__Your objective__
Go through the records line by line from the top and repeat each one exactly, ending with the line that contains "Given: Click the Leicester club crest".

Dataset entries
----

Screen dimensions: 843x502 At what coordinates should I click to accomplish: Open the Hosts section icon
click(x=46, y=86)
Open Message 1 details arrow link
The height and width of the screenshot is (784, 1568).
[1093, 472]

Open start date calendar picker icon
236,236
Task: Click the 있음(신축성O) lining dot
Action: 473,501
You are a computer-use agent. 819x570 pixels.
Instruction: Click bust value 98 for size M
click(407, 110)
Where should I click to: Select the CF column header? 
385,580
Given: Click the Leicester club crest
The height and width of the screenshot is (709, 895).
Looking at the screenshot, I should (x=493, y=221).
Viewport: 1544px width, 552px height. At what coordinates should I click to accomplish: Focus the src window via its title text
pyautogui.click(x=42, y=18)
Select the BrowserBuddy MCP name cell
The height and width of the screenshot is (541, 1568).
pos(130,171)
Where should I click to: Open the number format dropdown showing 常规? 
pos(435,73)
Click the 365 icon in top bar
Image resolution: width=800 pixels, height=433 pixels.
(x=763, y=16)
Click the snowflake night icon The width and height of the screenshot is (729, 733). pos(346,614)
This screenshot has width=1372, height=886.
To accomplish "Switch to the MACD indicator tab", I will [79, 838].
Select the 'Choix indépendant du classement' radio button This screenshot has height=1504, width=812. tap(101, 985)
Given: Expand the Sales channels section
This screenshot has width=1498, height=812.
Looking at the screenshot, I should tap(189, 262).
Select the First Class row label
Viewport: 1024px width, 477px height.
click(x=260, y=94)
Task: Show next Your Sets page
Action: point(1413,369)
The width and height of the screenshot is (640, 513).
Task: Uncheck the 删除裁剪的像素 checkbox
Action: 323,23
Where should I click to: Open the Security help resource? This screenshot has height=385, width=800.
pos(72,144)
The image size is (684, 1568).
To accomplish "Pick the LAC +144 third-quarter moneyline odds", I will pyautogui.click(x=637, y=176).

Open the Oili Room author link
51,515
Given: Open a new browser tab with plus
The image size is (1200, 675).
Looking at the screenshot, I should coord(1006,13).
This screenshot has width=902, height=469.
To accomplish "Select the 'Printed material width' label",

----

__Answer section__
Screen dimensions: 843x502 At what coordinates should I click to accomplish: Open the Hosts section icon
click(x=46, y=86)
Open Message 1 details arrow link
The height and width of the screenshot is (784, 1568).
[1093, 472]

Open start date calendar picker icon
236,236
Task: Click the 있음(신축성O) lining dot
Action: 473,501
You are a computer-use agent. 819x570 pixels.
Instruction: Click bust value 98 for size M
click(407, 110)
Where should I click to: Select the CF column header? 
385,580
Given: Click the Leicester club crest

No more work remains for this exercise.